ParameterLabel specification
Dose1.75 mg, single use
Timing≥45 minutes before activity
Maximum frequency1 dose / 24 hours
Monthly limit8 doses / month
Route / deviceSubcutaneous autoinjector (abdomen or thigh)
IndicationAcquired, generalized HSDD in premenopausal women

The duration of effect after a dose is not precisely defined in the label, so patients are advised to learn their own response window. The drug is discontinued if there is no improvement after about eight weeks of use.

Side effects that shape dosing

Three points on the label drive how the drug is used. Nausea is common — around 40% of patients, most pronounced with the first dose — which is part of why the medicine is "as needed" rather than daily. Transient blood-pressure increases with a compensatory heart-rate drop occur after dosing, so it is not recommended for people with uncontrolled hypertension or known cardiovascular disease. And because it is a melanocortin agonist, focal hyperpigmentation can occur with repeated use, which is one reason the monthly cap exists.

Where community use departs from the label

Online, "PT-141" is widely discussed for men and for general libido — uses that are off-label and were not part of the approval. Reconstituted "research" PT-141 is dosed by users in widely varying amounts, but this carries the full set of unknowns that come with an unregulated injectable: unverified identity, purity, sterility, and concentration. The approved, verified path is Vyleesi prescribed by a clinician for its labeled indication. For the arithmetic behind reconstituting any lyophilized peptide, see the Reconstitution Calculator — with the caveat that a calculator cannot make an unapproved product safe.

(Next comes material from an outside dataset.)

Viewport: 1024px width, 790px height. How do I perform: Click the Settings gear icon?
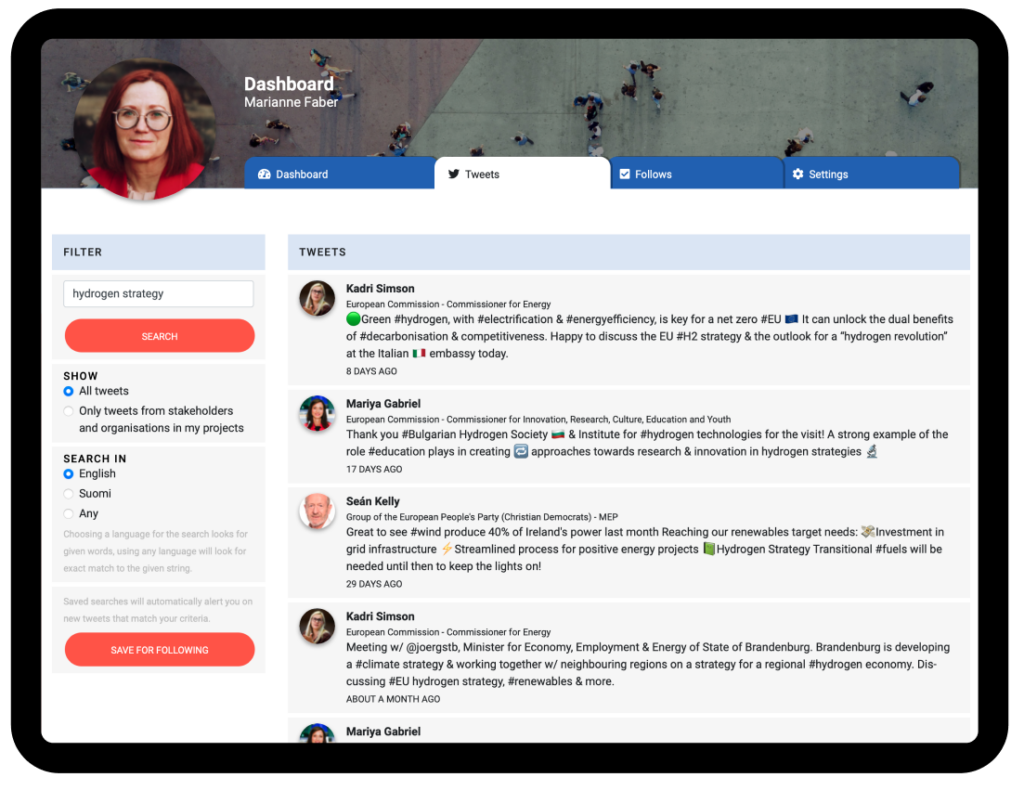click(x=798, y=174)
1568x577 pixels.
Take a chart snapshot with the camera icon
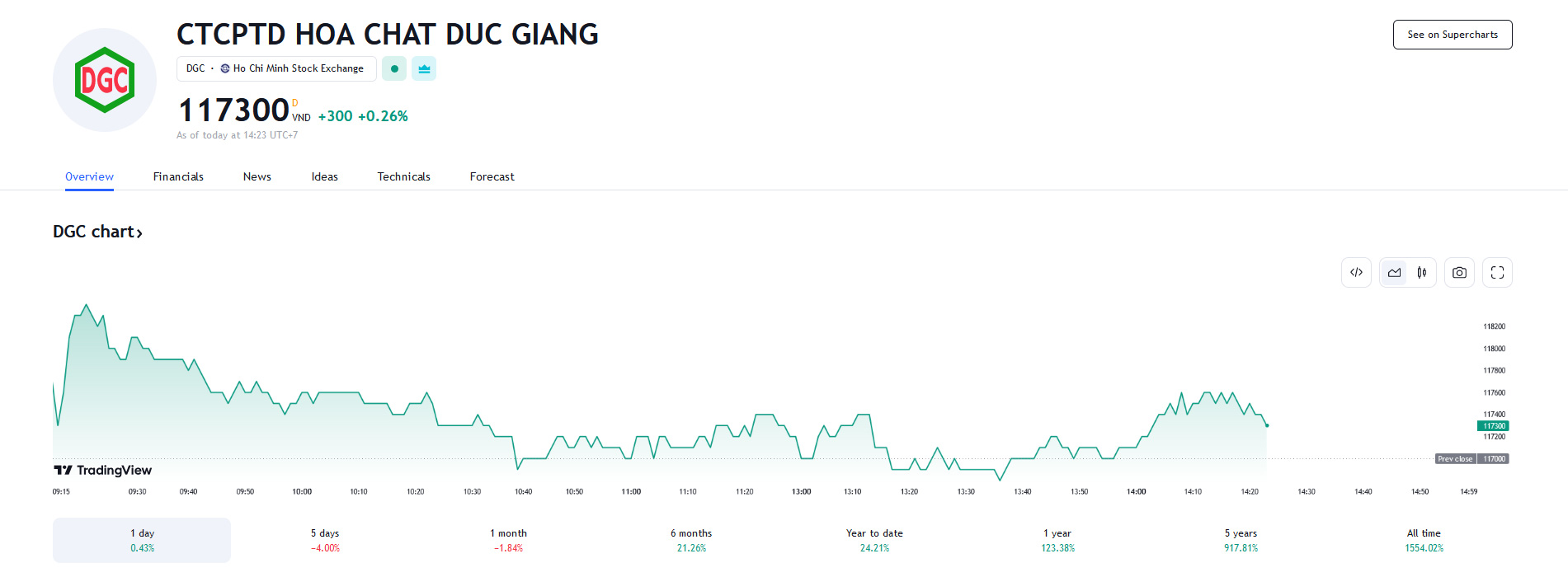click(1458, 272)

Frequently asked questions

Is PT-141 taken daily?

No. The labeled use is episodic — as needed before activity — with a one-dose-per-day and eight-per-month ceiling. It is not a daily maintenance medicine.

Does it work for men?

The approval is specifically for premenopausal women with HSDD. Use in men is off-label; earlier development in men did not lead to an approved product, in part due to blood-pressure effects.

How fast does it act?

The label's 45-minute pre-dosing window reflects the time to onset; the effect window afterward varies between individuals.


Sources

  1. Vyleesi (bremelanotide injection) U.S. Prescribing Information — FDA, initial U.S. approval 2019.
  2. Bremelanotide — LiverTox / NIH summary of indication, dosing, and adverse effects.
  3. RECONNECT Phase 3 trials of bremelanotide for HSDD in premenopausal women.

Medical disclaimer: Education only, not medical advice. The labeled dose applies to the FDA-approved indication and population; other uses are off-label. "Research" PT-141 is not an approved product. Consult a licensed clinician.